I could ride like this forever. Just her and the open road and the choice to go wherever the hell she wants. Her arms holding me like she will never let go, her body molded to mine, my heart not my own anymore.
For a few miles, I believe in miracles.
But gas doesn’t. The needle on the gauge glares red at me. I curse under my breath. To think when you pay one hundred thousand dollars plus tax, they’d fill up the tank. I pull over at the next light and cut the engine.
“What’s wrong?” she asks.
“Need gas. Sorry, should have checked before we rode on.” I twist around to face her, pulling out my phone to open the GPS. “Any gas stations nearby?”
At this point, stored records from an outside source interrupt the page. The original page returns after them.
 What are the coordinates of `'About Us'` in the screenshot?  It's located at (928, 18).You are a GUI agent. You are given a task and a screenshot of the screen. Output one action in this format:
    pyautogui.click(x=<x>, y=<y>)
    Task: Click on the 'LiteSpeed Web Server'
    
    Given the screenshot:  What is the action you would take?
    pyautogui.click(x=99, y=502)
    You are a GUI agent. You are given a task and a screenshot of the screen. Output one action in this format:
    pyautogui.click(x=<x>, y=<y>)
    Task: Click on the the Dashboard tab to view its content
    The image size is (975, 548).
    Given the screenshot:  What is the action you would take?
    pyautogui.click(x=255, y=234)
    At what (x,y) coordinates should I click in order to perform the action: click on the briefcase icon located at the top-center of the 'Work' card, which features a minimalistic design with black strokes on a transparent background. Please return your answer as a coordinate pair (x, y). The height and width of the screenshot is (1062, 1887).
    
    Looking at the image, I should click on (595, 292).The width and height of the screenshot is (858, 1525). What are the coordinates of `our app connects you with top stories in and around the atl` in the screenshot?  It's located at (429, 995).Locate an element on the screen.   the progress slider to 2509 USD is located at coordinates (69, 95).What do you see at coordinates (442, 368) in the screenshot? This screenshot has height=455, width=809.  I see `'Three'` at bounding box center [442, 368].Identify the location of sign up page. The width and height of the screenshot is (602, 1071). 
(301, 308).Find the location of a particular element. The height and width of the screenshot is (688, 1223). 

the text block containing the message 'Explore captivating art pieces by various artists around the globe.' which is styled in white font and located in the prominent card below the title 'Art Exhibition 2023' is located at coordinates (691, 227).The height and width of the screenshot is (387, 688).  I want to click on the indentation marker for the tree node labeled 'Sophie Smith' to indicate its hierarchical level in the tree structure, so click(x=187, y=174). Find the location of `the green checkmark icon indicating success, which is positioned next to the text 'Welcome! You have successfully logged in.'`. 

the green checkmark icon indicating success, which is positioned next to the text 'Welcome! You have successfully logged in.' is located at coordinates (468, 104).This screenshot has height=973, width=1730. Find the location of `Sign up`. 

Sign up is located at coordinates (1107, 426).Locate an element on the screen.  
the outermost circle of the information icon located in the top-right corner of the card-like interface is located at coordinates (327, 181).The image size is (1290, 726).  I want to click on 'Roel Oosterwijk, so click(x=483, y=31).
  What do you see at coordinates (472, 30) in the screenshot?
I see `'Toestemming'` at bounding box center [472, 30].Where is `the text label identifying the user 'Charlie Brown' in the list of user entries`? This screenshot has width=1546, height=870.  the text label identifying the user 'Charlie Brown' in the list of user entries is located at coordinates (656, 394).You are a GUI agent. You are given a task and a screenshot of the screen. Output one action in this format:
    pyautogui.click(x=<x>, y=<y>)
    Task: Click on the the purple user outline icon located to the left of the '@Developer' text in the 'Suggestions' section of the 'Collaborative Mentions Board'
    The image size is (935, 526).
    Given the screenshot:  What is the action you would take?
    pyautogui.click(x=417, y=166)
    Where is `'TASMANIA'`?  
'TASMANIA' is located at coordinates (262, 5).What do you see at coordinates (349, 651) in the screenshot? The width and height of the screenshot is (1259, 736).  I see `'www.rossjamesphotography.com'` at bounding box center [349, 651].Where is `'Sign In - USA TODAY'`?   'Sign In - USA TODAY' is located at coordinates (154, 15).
Her eyes dart around. Her shoulders hunch up under her jacket. Prey that has wandered too close to danger. “Not here.”
My instincts flare. I scan the area. A small church on the left. A grocery store on the corner. A few kids, squealing, awestruckby the bike. It’s just an old neighborhood. Nothing stands out as alarming. “Okay.” Even though the GPS shows a gas station four blocks from here. “How far?”
“Anywhere but here.” Her voice cracks.
“Hey, are you okay? Is something wrong with this place?”
“Please just go. There’s another station about ten minutes out,” she says quickly. “We can make it.”
I glance at the gauge again. “I don’t think we have ten minutes, Birdie.”
“Please, Tristan. We’re too close.”
Close to what? Her childhood home? Is that why she’s so nervous? She is afraid of being recognized? I want to ask, but how she’s pressing her sunglasses against her face, how she’s coiling behind me, making herself small, unseen.
“All right,” I say, even though every protective fibre in me screams something is off. This is Jacksonville, not Miami. No one here knows about Aaron. If someone realizes she’s Reagan, so what? That panic is beyond the fear of recognition. “I’ll try to make it to that other gas station, but if we don’t, we’ll have to walk there and get the gas ourselves because waiting for a tow service will take much longer. Is that okay with you?”